Firenze

Maltempo in Toscana, in corso la ricognizione dei danni per lo stato di emergenza regionale

L’obiettivo è arrivare a un quadro complessivo e oggettivo delle conseguenze del maltempo, indispensabile per valutare....

Eugenio Giani

Prosegue in Toscana la ricognizione dei danni provocati dall’ondata di maltempo che ha interessato la regione nelle giornate di giovedì 20 e venerdì 21 agosto. L’attività è finalizzata alla possibile dichiarazione dello stato di emergenza regionale, che, secondo quanto annunciato dal presidente Eugenio Giani, potrebbe essere formalizzata dopo il completamento della valutazione dei danni e in concomitanza con la riunione della Giunta regionale prevista per lunedì prossimo.

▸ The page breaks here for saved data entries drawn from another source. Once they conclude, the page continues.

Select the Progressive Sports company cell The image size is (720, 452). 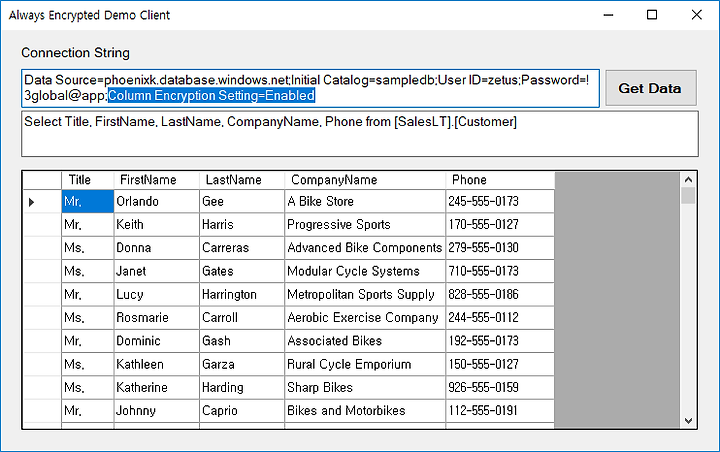[x=365, y=225]
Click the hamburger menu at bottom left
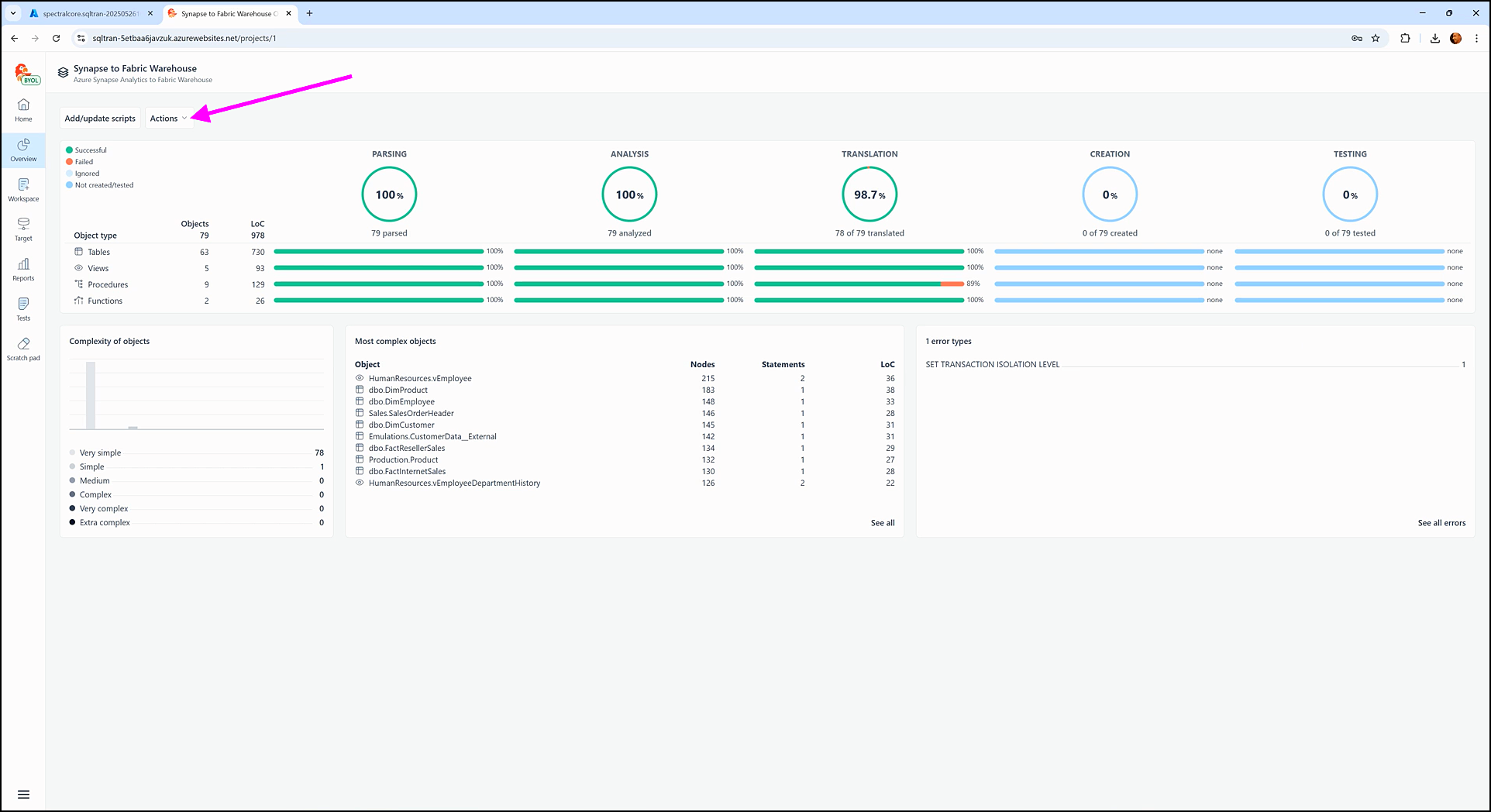The width and height of the screenshot is (1491, 812). (23, 794)
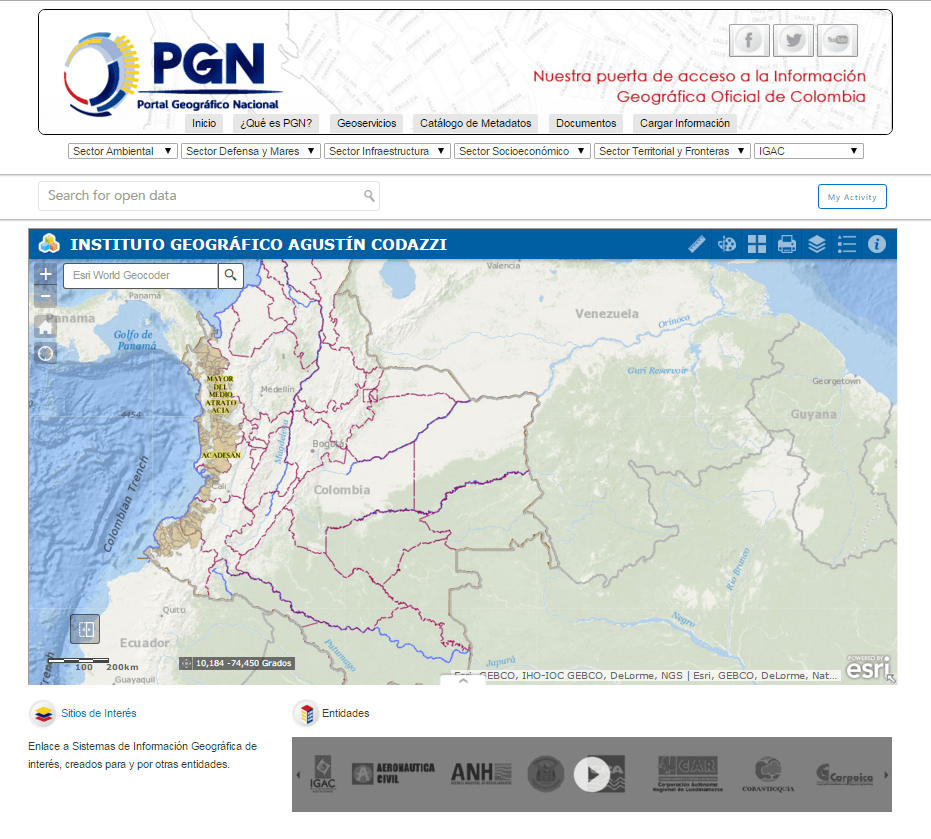This screenshot has width=931, height=839.
Task: Click the print icon on the map toolbar
Action: [787, 243]
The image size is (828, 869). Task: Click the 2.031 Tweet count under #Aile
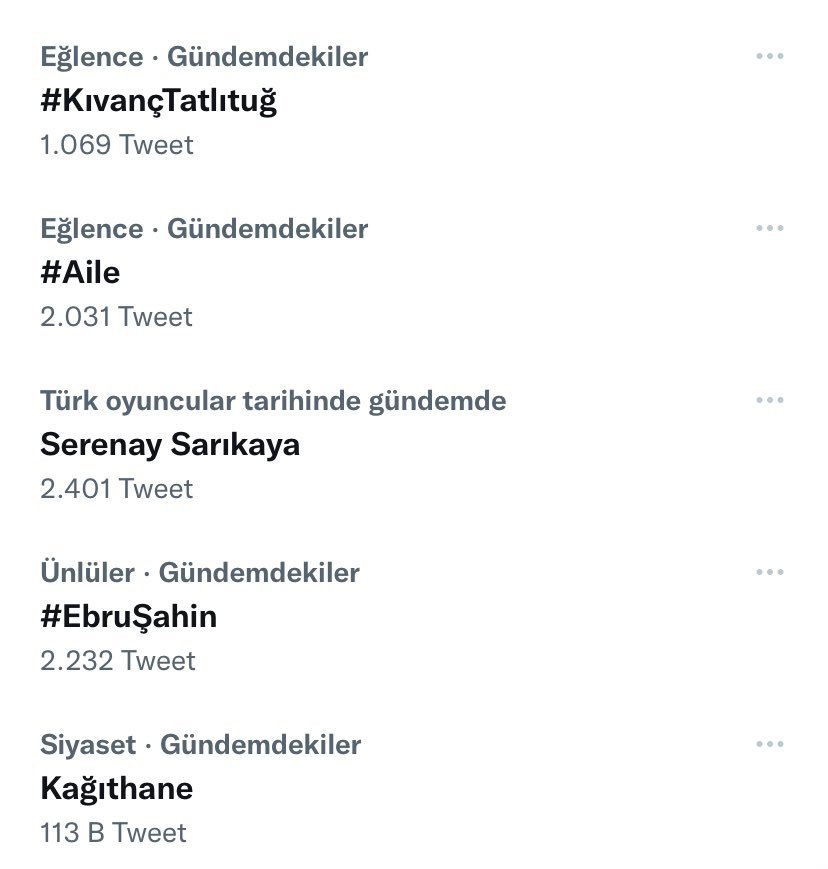116,317
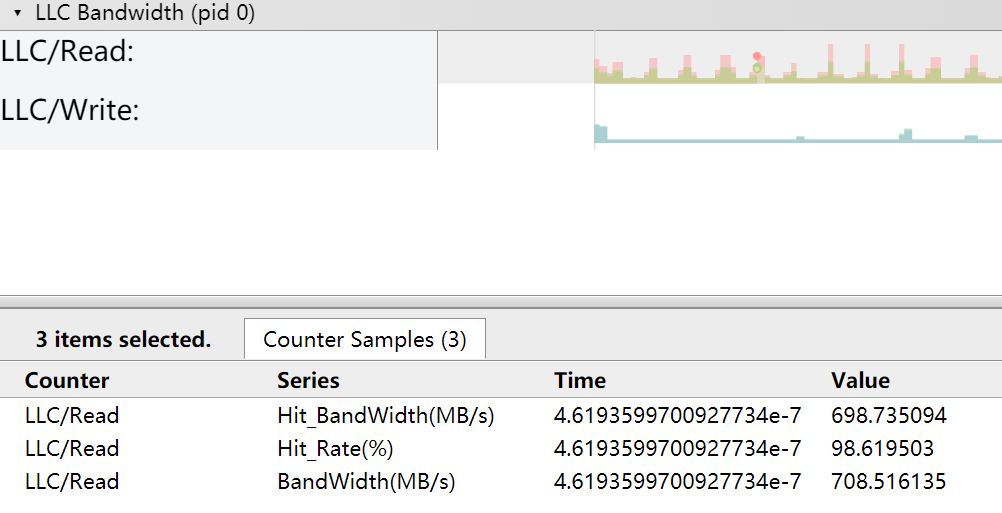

La ricognizione presenta una particolare complessità a causa della distribuzione irregolare degli effetti della perturbazione. I danni più rilevanti, infatti, non sarebbero riconducibili principalmente a fenomeni di natura idrogeologica, ma alle forti raffiche di vento, alle trombe d’aria e ad altri fenomeni atmosferici intensi che hanno interessato aree circoscritte.

Questa caratteristica ha determinato una situazione fortemente frammentata sul territorio regionale. Comuni anche confinanti tra loro possono presentare livelli di danneggiamento molto differenti, con alcune aree colpite in modo significativo e altre interessate soltanto marginalmente. La distribuzione dei danni viene quindi descritta come “a macchia di leopardo”.

Per definire con precisione l’entità delle conseguenze dell’evento meteorologico, la Regione sta lavorando insieme alla Direzione Difesa del Suolo e alla Protezione Civile. I Comuni interessati hanno tempo fino a giovedì per trasmettere la documentazione necessaria relativa ai danni registrati. Le informazioni raccolte saranno integrate con sopralluoghi e verifiche sul territorio.

L’obiettivo è arrivare a un quadro complessivo e oggettivo delle conseguenze del maltempo, indispensabile per valutare e successivamente adottare il provvedimento di emergenza regionale. Particolare attenzione viene riservata sia ai danni subiti dal patrimonio pubblico sia a quelli che hanno interessato beni privati.

La possibile dichiarazione dello stato di emergenza si caratterizzerebbe quindi per una modalità diversa rispetto alle situazioni in cui un evento colpisce in maniera uniforme un’area estesa. In questo caso, l’eventuale riconoscimento riguarderebbe in modo puntuale i singoli Comuni nei quali i fenomeni atmosferici hanno prodotto le conseguenze più gravi.

La fase di ricognizione rappresenta pertanto un passaggio fondamentale per individuare con precisione i territori maggiormente colpiti e definire l’entità complessiva dei danni. Solo al termine della raccolta della documentazione e delle verifiche sarà possibile completare il quadro necessario per procedere alla valutazione dello stato di emergenza regionale.